Saved data entries
== == ==
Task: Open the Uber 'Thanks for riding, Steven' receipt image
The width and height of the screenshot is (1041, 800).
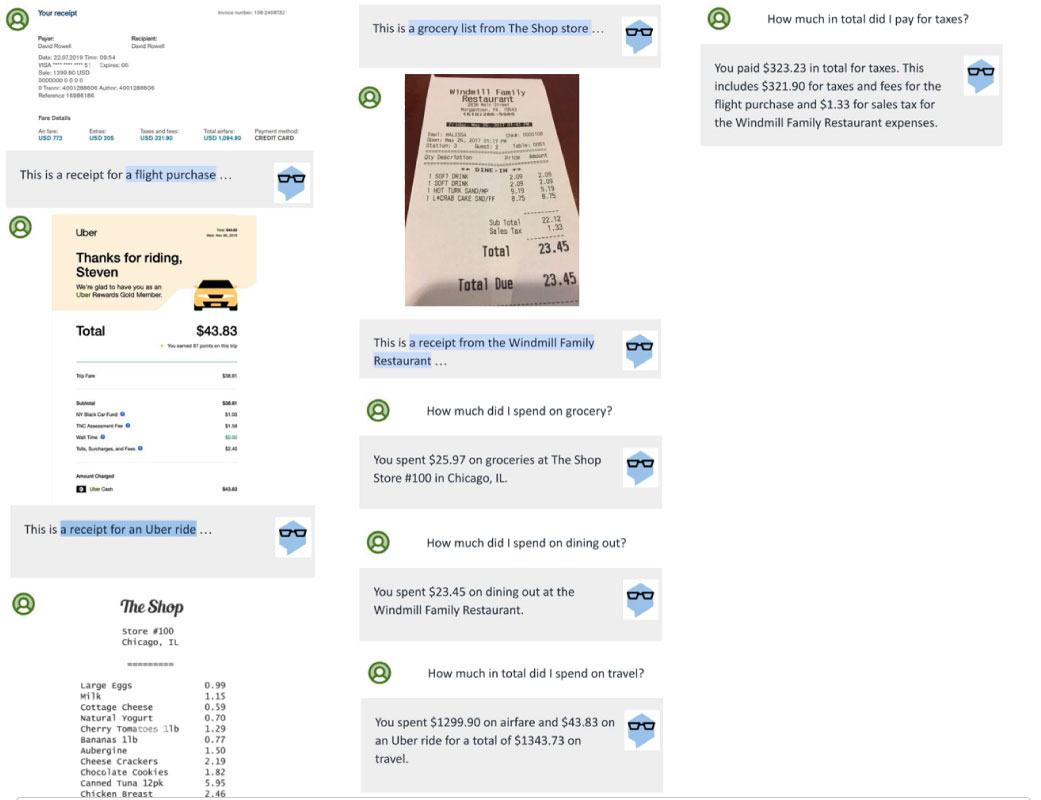Action: pyautogui.click(x=154, y=359)
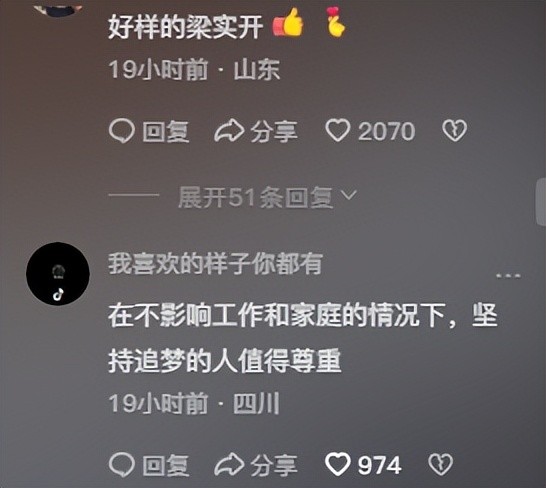Click comment text 好样的梁实开

185,27
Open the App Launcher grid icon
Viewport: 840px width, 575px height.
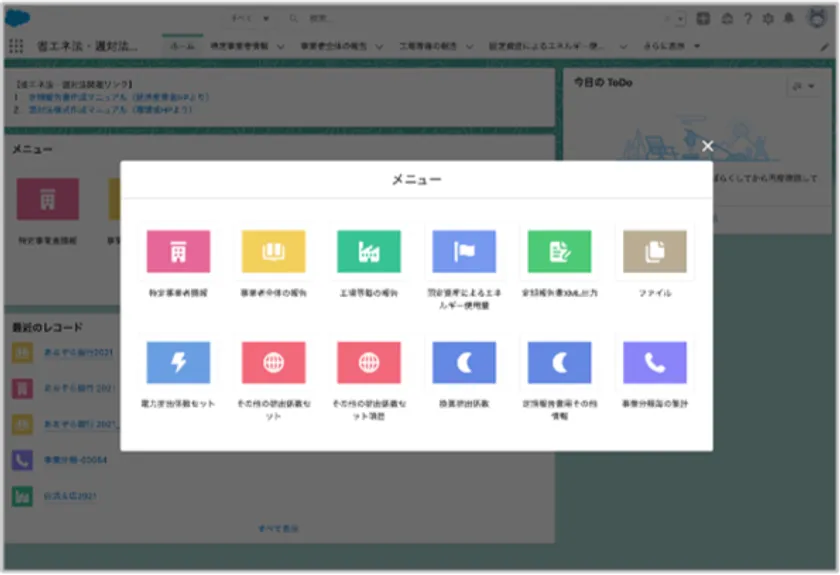click(x=16, y=46)
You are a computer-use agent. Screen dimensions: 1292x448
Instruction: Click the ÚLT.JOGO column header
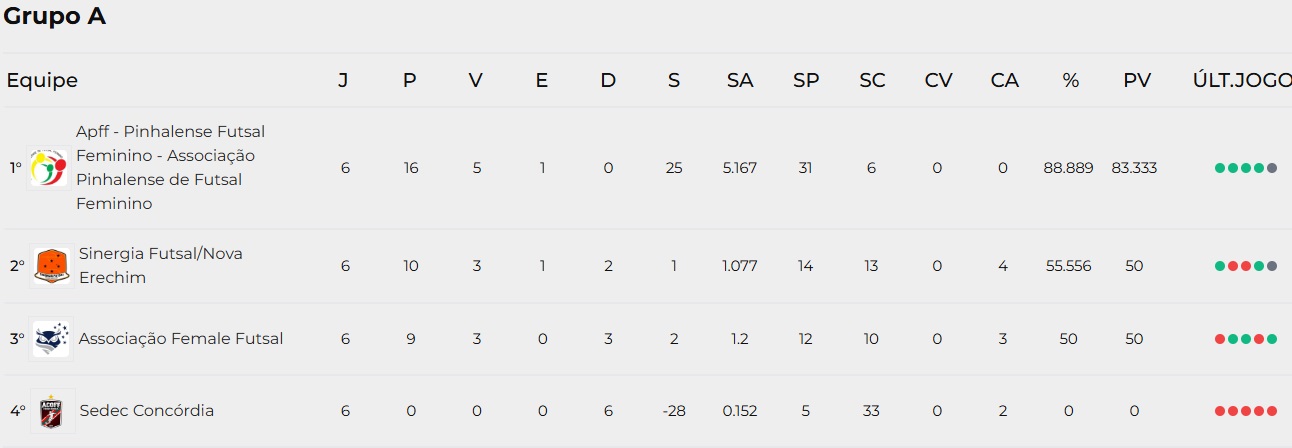1241,81
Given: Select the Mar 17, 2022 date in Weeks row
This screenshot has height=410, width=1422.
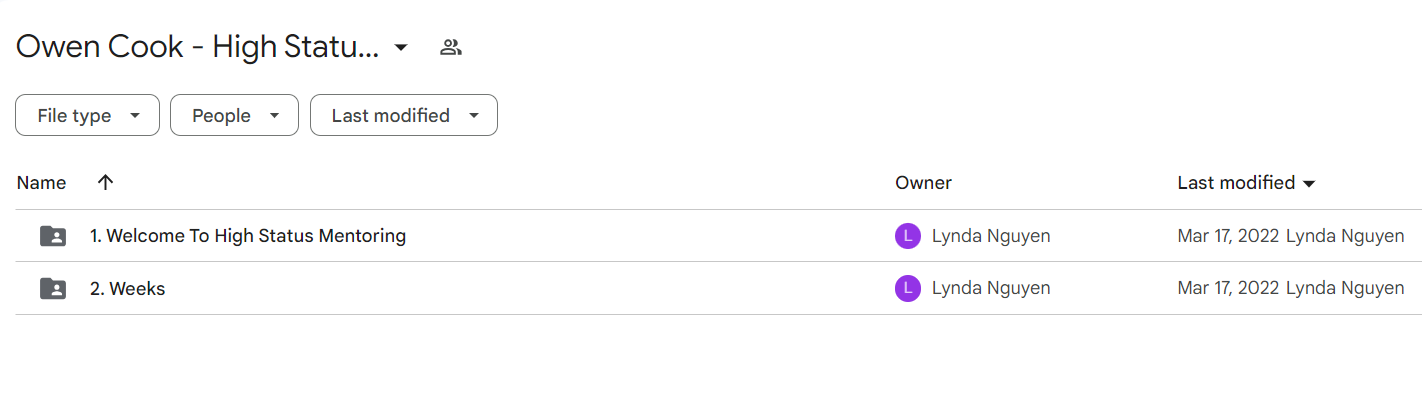Looking at the screenshot, I should pyautogui.click(x=1229, y=288).
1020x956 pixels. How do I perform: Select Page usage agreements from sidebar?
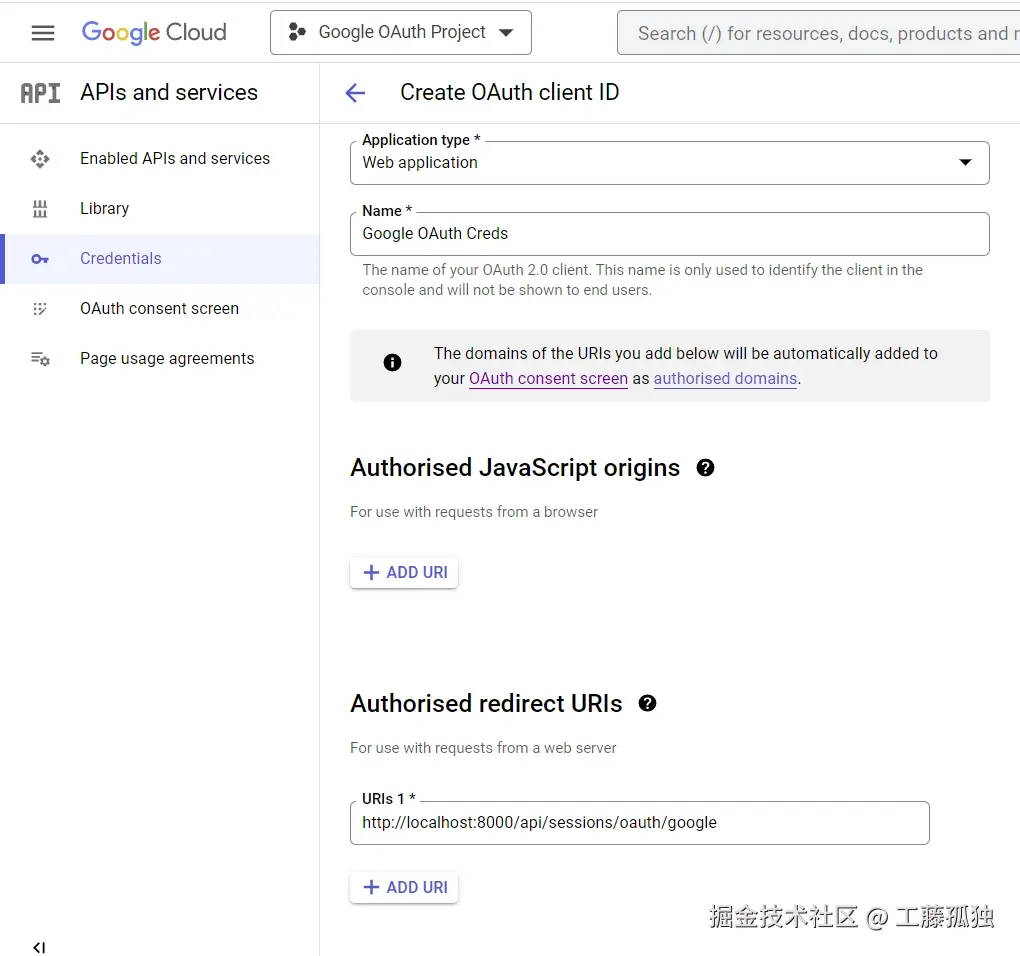point(166,358)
== == ==
- [EXERCISE DIRECTIONS]:
All entries should be reproduced exactly; no picture belongs in the result.

- [ANSWER FOR THIS EXERCISE]:
Task: Open the Uber 'Thanks for riding, Steven' receipt image
The width and height of the screenshot is (1041, 800).
Action: pyautogui.click(x=154, y=359)
Click comment text 好样的梁实开

185,27
Open the App Launcher grid icon
Viewport: 840px width, 575px height.
click(x=16, y=46)
You are a computer-use agent. Screen dimensions: 1292x448
Instruction: Click the ÚLT.JOGO column header
1241,81
Given: Select the Mar 17, 2022 date in Weeks row
This screenshot has height=410, width=1422.
Looking at the screenshot, I should pyautogui.click(x=1229, y=288).
1020x956 pixels. How do I perform: Select Page usage agreements from sidebar?
point(166,358)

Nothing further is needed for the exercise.